▶ [SUPPLIED MATERIAL]:
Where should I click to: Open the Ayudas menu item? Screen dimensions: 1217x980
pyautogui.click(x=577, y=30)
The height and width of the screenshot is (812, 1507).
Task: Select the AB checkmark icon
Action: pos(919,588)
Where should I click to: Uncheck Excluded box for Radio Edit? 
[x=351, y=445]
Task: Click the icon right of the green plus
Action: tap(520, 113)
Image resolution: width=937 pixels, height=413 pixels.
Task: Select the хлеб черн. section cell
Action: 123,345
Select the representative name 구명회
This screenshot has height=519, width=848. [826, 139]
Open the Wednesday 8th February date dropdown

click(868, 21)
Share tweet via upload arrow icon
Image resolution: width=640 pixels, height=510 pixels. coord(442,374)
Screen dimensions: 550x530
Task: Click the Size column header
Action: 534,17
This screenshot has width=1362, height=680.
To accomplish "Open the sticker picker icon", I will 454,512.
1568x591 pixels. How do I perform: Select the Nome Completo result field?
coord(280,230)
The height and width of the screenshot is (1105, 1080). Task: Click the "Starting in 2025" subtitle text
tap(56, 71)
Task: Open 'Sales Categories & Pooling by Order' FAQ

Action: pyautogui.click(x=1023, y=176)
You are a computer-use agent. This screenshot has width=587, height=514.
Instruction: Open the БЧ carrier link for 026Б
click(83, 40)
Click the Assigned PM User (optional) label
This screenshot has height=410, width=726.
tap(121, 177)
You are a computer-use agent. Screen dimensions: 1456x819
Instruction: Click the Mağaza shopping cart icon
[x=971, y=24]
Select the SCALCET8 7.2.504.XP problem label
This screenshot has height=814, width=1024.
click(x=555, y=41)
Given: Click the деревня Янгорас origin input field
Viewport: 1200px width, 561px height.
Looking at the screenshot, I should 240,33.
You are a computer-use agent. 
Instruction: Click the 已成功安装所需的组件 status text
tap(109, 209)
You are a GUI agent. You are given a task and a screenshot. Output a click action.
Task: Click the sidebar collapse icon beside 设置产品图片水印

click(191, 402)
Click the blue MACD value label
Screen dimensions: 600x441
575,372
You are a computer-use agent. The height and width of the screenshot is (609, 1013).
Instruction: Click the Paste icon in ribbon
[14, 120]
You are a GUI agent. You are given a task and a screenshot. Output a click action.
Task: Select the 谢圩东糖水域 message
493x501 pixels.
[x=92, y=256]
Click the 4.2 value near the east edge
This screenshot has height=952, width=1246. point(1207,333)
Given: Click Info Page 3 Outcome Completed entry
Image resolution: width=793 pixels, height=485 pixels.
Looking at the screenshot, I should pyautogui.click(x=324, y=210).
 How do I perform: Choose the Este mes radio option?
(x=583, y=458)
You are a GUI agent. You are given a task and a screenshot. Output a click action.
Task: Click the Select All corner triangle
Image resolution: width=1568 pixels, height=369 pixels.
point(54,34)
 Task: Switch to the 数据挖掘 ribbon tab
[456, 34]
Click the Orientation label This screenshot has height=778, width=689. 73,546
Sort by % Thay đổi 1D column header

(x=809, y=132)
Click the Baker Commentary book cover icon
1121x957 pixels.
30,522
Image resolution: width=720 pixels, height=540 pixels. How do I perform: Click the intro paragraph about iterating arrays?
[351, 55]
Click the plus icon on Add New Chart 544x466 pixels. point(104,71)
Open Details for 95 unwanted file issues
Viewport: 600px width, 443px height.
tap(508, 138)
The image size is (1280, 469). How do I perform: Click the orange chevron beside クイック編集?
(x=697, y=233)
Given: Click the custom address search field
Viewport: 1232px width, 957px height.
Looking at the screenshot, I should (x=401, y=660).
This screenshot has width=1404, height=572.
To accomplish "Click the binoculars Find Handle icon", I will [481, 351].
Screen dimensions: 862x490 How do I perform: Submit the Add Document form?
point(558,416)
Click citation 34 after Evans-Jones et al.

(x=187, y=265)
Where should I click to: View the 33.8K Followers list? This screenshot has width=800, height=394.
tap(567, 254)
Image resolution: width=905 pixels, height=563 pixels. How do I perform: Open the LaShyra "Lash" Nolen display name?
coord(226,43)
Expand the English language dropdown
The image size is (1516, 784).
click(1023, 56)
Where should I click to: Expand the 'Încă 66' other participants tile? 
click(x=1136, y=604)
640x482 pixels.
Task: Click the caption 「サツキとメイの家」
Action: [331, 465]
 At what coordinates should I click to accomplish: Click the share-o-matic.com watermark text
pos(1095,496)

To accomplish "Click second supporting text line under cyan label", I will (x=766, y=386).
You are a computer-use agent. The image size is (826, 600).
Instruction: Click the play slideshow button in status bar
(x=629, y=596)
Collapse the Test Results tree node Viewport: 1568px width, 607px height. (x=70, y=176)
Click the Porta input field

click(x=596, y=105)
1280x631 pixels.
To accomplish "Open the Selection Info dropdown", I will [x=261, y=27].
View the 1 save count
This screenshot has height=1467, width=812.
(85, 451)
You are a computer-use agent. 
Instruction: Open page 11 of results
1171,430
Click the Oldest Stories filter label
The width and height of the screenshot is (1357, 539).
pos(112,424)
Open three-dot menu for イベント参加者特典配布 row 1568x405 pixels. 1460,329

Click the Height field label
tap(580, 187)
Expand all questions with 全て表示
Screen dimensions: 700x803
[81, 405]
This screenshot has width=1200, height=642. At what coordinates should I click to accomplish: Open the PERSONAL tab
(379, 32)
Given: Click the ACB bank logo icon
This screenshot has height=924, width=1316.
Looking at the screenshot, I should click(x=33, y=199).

▶ [PROBLEM TO WORK ON]: The full set of entries above has to be restated exactly.

▶ [ANSWER TO THE EXERCISE]:
Where should I click to: Open the Ayudas menu item? Screen dimensions: 1217x980
pyautogui.click(x=577, y=30)
The height and width of the screenshot is (812, 1507).
Task: Select the AB checkmark icon
Action: pos(919,588)
Where should I click to: Uncheck Excluded box for Radio Edit? 
[x=351, y=445]
Task: Click the icon right of the green plus
Action: tap(520, 113)
Image resolution: width=937 pixels, height=413 pixels.
Task: Select the хлеб черн. section cell
Action: 123,345
Select the representative name 구명회
This screenshot has height=519, width=848. [826, 139]
Open the Wednesday 8th February date dropdown

click(868, 21)
Share tweet via upload arrow icon
Image resolution: width=640 pixels, height=510 pixels. coord(442,374)
Screen dimensions: 550x530
Task: Click the Size column header
Action: 534,17
This screenshot has width=1362, height=680.
To accomplish "Open the sticker picker icon", I will 454,512.
1568x591 pixels. How do I perform: Select the Nome Completo result field?
coord(280,230)
The height and width of the screenshot is (1105, 1080). Task: Click the "Starting in 2025" subtitle text
tap(56, 71)
Task: Open 'Sales Categories & Pooling by Order' FAQ

Action: pyautogui.click(x=1023, y=176)
You are a computer-use agent. This screenshot has width=587, height=514.
Instruction: Open the БЧ carrier link for 026Б
click(83, 40)
Click the Assigned PM User (optional) label
This screenshot has height=410, width=726.
tap(121, 177)
You are a computer-use agent. Screen dimensions: 1456x819
Instruction: Click the Mağaza shopping cart icon
[x=971, y=24]
Select the SCALCET8 7.2.504.XP problem label
This screenshot has height=814, width=1024.
click(x=555, y=41)
Given: Click the деревня Янгорас origin input field
Viewport: 1200px width, 561px height.
Looking at the screenshot, I should 240,33.
You are a computer-use agent. 
Instruction: Click the 已成功安装所需的组件 status text
tap(109, 209)
You are a GUI agent. You are given a task and a screenshot. Output a click action.
Task: Click the sidebar collapse icon beside 设置产品图片水印

click(191, 402)
Click the blue MACD value label
Screen dimensions: 600x441
575,372
You are a computer-use agent. The height and width of the screenshot is (609, 1013).
Instruction: Click the Paste icon in ribbon
[14, 120]
You are a GUI agent. You are given a task and a screenshot. Output a click action.
Task: Select the 谢圩东糖水域 message
493x501 pixels.
[x=92, y=256]
Click the 4.2 value near the east edge
This screenshot has height=952, width=1246. point(1207,333)
Given: Click Info Page 3 Outcome Completed entry
Image resolution: width=793 pixels, height=485 pixels.
Looking at the screenshot, I should pyautogui.click(x=324, y=210).
 How do I perform: Choose the Este mes radio option?
(x=583, y=458)
You are a GUI agent. You are given a task and a screenshot. Output a click action.
Task: Click the Select All corner triangle
Image resolution: width=1568 pixels, height=369 pixels.
point(54,34)
 Task: Switch to the 数据挖掘 ribbon tab
[456, 34]
Click the Orientation label This screenshot has height=778, width=689. 73,546
Sort by % Thay đổi 1D column header

(x=809, y=132)
Click the Baker Commentary book cover icon
1121x957 pixels.
30,522
Image resolution: width=720 pixels, height=540 pixels. How do I perform: Click the intro paragraph about iterating arrays?
[351, 55]
Click the plus icon on Add New Chart 544x466 pixels. point(104,71)
Open Details for 95 unwanted file issues
Viewport: 600px width, 443px height.
tap(508, 138)
The image size is (1280, 469). How do I perform: Click the orange chevron beside クイック編集?
(x=697, y=233)
Given: Click the custom address search field
Viewport: 1232px width, 957px height.
Looking at the screenshot, I should (x=401, y=660).
This screenshot has width=1404, height=572.
To accomplish "Click the binoculars Find Handle icon", I will [481, 351].
Screen dimensions: 862x490 How do I perform: Submit the Add Document form?
point(558,416)
Click citation 34 after Evans-Jones et al.

(x=187, y=265)
Where should I click to: View the 33.8K Followers list? This screenshot has width=800, height=394.
tap(567, 254)
Image resolution: width=905 pixels, height=563 pixels. How do I perform: Open the LaShyra "Lash" Nolen display name?
coord(226,43)
Expand the English language dropdown
The image size is (1516, 784).
click(1023, 56)
Where should I click to: Expand the 'Încă 66' other participants tile? 
click(x=1136, y=604)
640x482 pixels.
Task: Click the caption 「サツキとメイの家」
Action: [331, 465]
 At what coordinates should I click to accomplish: Click the share-o-matic.com watermark text
pos(1095,496)

To accomplish "Click second supporting text line under cyan label", I will (x=766, y=386).
You are a computer-use agent. The image size is (826, 600).
Instruction: Click the play slideshow button in status bar
(x=629, y=596)
Collapse the Test Results tree node Viewport: 1568px width, 607px height. (x=70, y=176)
Click the Porta input field

click(x=596, y=105)
1280x631 pixels.
To accomplish "Open the Selection Info dropdown", I will [x=261, y=27].
View the 1 save count
This screenshot has height=1467, width=812.
(85, 451)
You are a computer-use agent. 
Instruction: Open page 11 of results
1171,430
Click the Oldest Stories filter label
The width and height of the screenshot is (1357, 539).
pos(112,424)
Open three-dot menu for イベント参加者特典配布 row 1568x405 pixels. 1460,329

Click the Height field label
tap(580, 187)
Expand all questions with 全て表示
Screen dimensions: 700x803
[81, 405]
This screenshot has width=1200, height=642. At what coordinates should I click to accomplish: Open the PERSONAL tab
(379, 32)
Given: Click the ACB bank logo icon
This screenshot has height=924, width=1316.
Looking at the screenshot, I should click(x=33, y=199).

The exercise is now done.